A housebound woman feels like she is burning alive from the inside due to a rare genetic condition.
Samara Rose Ingraffia suffers from erythromelalgia – or Man on Fire syndrome – which leaves her feeling like she is experiencing constant second degree burns.
Amazingly Samara also suffers from Raynaud’s syndrome – an equally rare condition that means her body reacts dramatically to the slightest drop in temperature.
‘I don’t know what the worst part of this condition would be. It affects everything in my life,’ says Samara, 25.
‘It’s all-consuming and it’s just maddening to be constantly burning alive – it’s hell on earth.’
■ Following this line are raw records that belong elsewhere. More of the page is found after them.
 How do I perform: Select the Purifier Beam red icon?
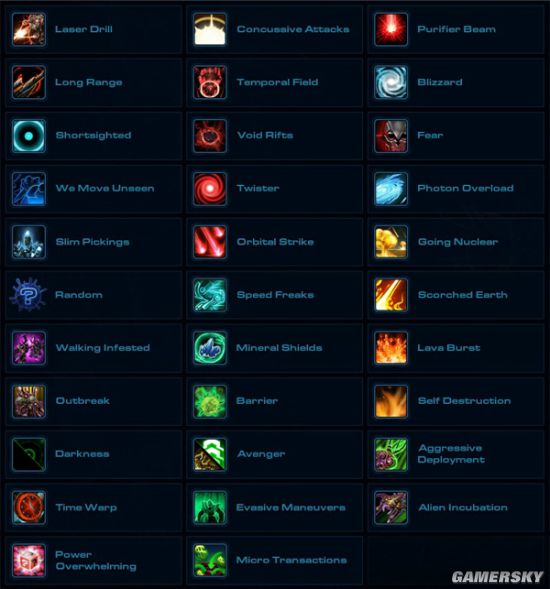click(x=391, y=29)
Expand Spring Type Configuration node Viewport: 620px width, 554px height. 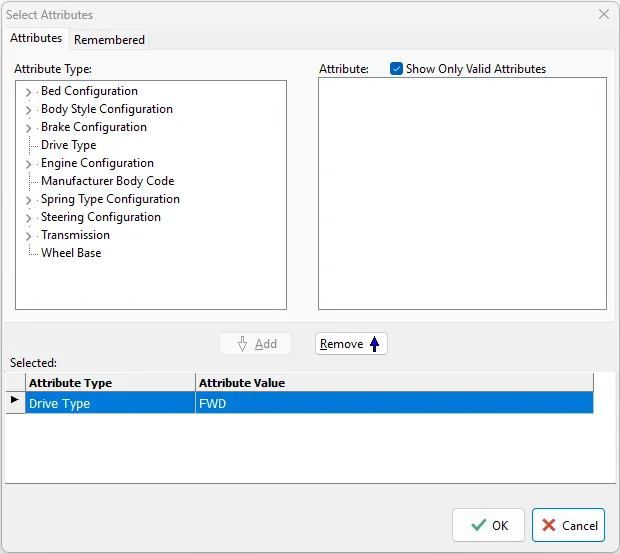tap(28, 200)
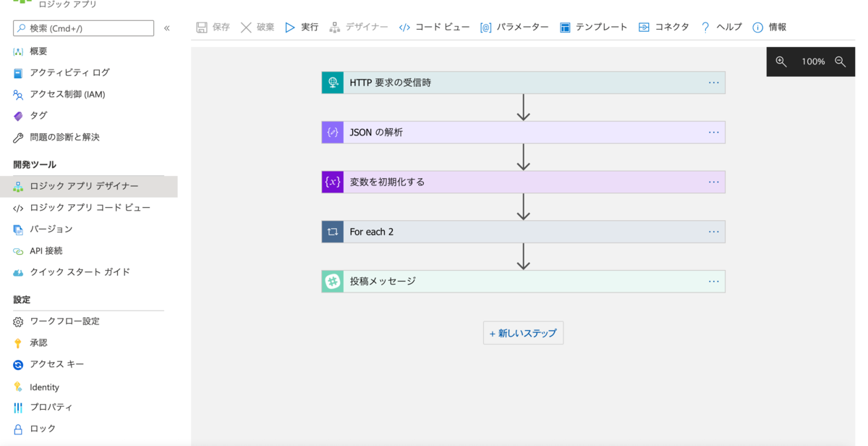Click the For each 2 loop icon
The image size is (868, 446).
(333, 232)
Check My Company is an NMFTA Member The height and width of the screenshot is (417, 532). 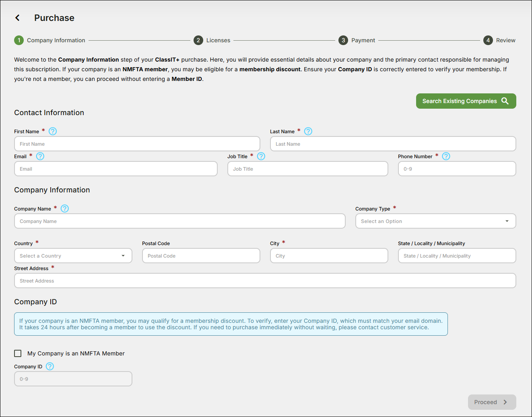click(x=18, y=353)
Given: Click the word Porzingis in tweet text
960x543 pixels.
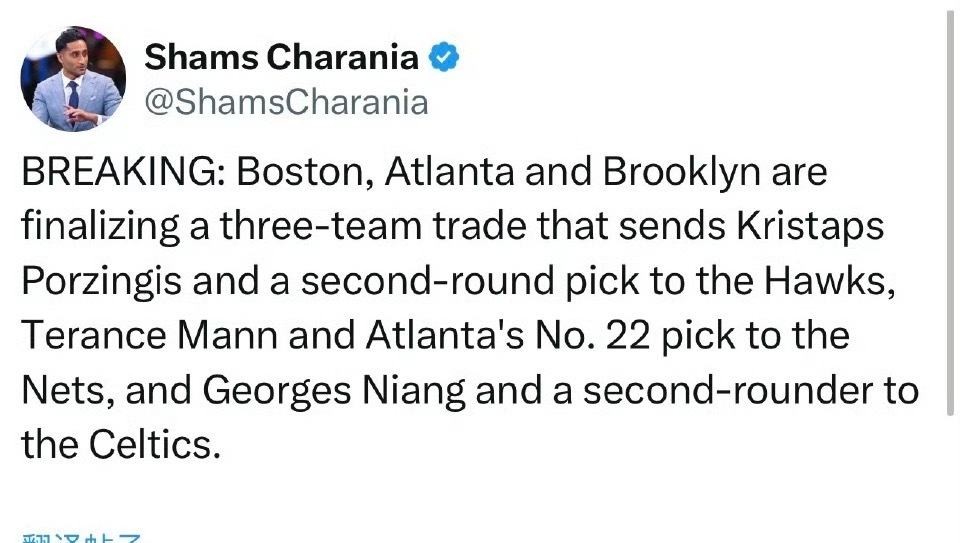Looking at the screenshot, I should pos(102,282).

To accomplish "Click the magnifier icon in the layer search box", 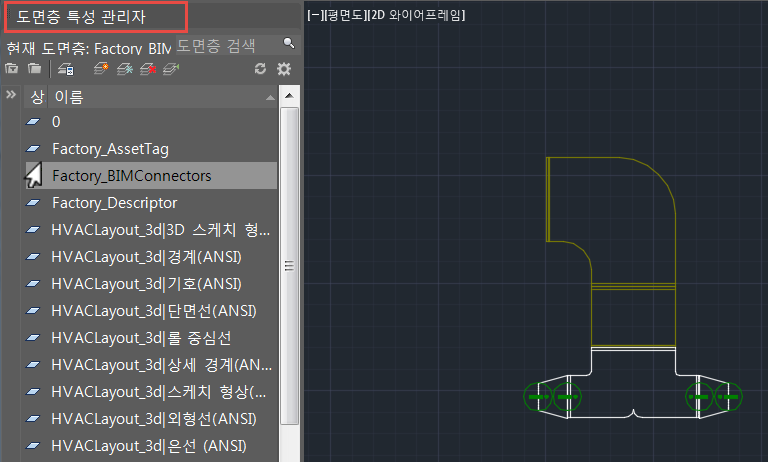I will point(289,44).
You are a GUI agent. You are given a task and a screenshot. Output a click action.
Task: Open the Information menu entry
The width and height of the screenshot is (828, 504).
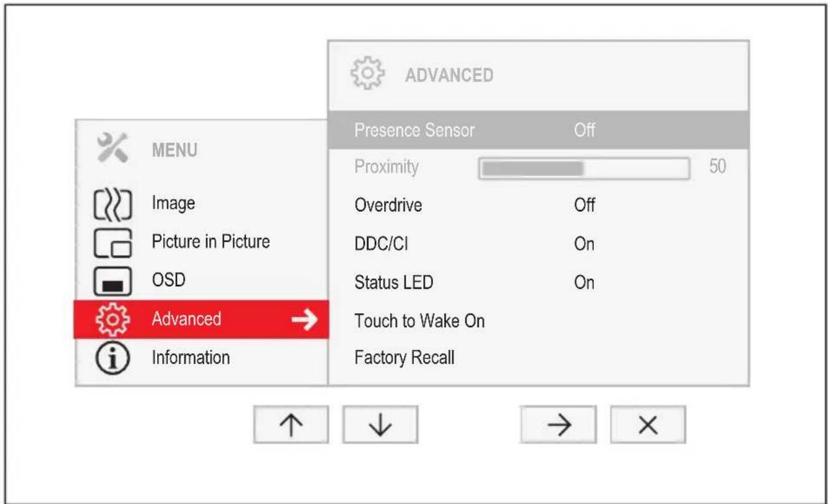coord(190,357)
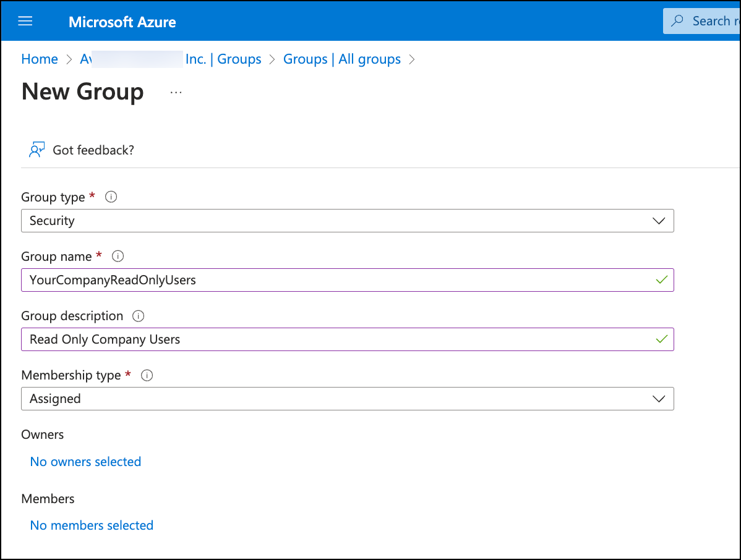Click the Got feedback icon
Image resolution: width=741 pixels, height=560 pixels.
click(x=36, y=149)
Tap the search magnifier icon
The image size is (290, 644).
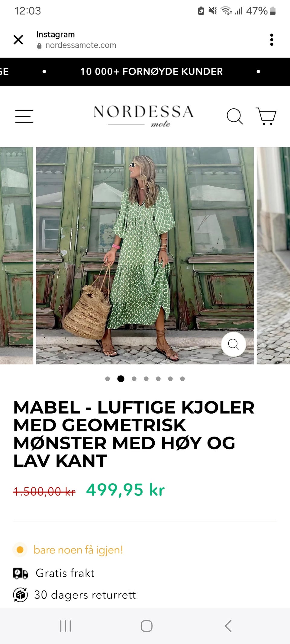235,116
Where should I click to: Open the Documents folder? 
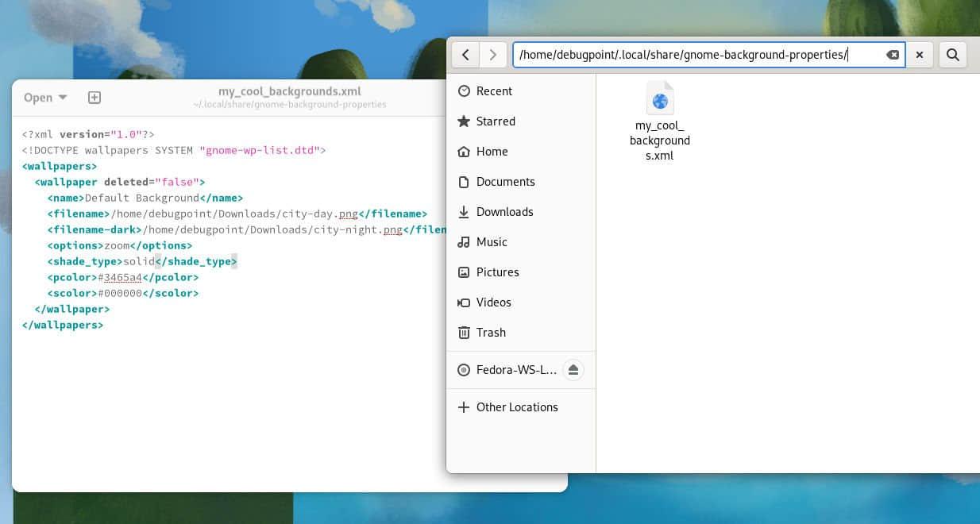click(505, 182)

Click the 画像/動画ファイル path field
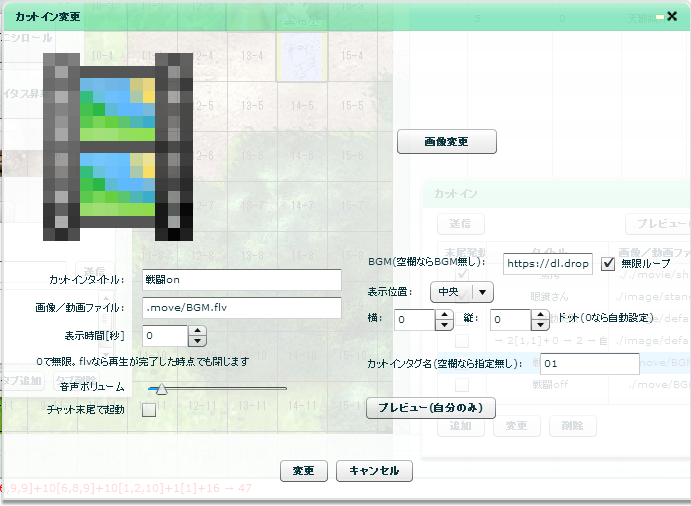point(241,308)
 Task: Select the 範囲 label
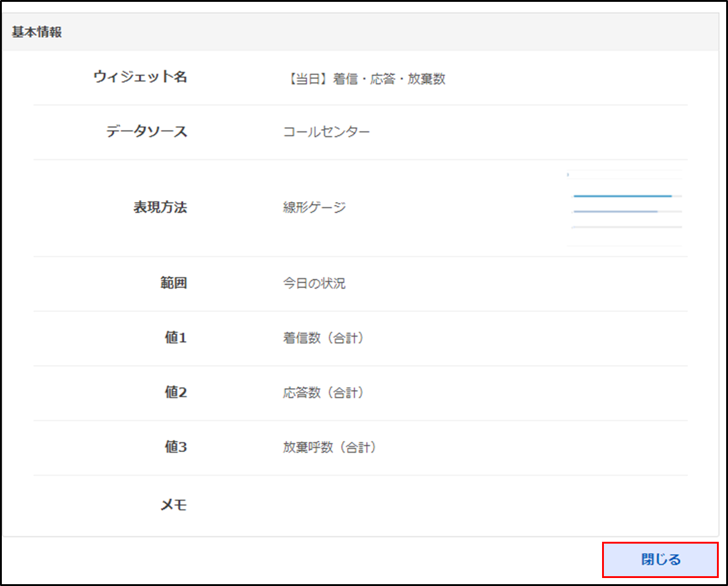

To have anything like a normal life, Samara can only be exposed to a temperature of 62 degrees Fahrenheit – anything higher or lower will lead to incredible suffering.
Her father Brian is a former college professor who is also housebound with the same two conditions.
‘Knowing that my daughter has to go through even more pain than me is absolutely heartbreaking,’ says Brian.
‘Between the two of us we’ve tried every treatment that’s been used for erythromelalgia but we have found absolutely nothing that helps. There is nothing that lessens the flare-ups and absolutely nothing that can help lessen the pain.’
Samara developed the condition aged 9 but it took years to get a diagnosis after the family visited more than 100 doctors looking for help.
Traditional education soon became impossible for Samara because of the heat in the classrooms so she had to be home-schooled – leading her to become very isolated.
‘It’s really hard to remember what my life was like before this,’ says Samara. ‘I have definitely missed out on life a lot, it’s so hard to imagine what normal life is like – it’s been so long.’
Brian, 53, has had to conduct his own research into the condition.
‘Whenever there’s a slight increase in warmth, the body massively overreacts and floods blood to the skin, the blood then gets stuck in the skin which leads to horrific nerve pain.
‘Whenever someone with Raynaud’s is exposed to cooler temperatures, the blood withdraws from the skin, causing a sort of numb kind of burning.
‘When I get into temperatures above 62, 63 degrees Fahrenheit, especially if I do any sort of movement, it feels like I’m in an oven.’
Samara’s mother Ariella, 58, works in California to support the family but spends 10 days a month in Michigan looking after Samara and her father.
‘Samara can groom herself and clean herself but I have to do an awful lot for them both,’ explains Ariella. ‘All of their food has to be microwaved because they can’t be near an oven.
‘It’s hard to think of them going through so much – I often get very upset just thinking about how much of her life Samara has missed out on.’
The family has been desperately trying to find a cure for Samara and Brian. Says Samara: ‘I did get my hopes up when we were looking into stem cell therapy but it is insanely expensive costing around $60,000. There’s certainly no guarantee but it seems the most promising.
‘But who has that kind of money? It really helps if you’re rich when you’re sick.’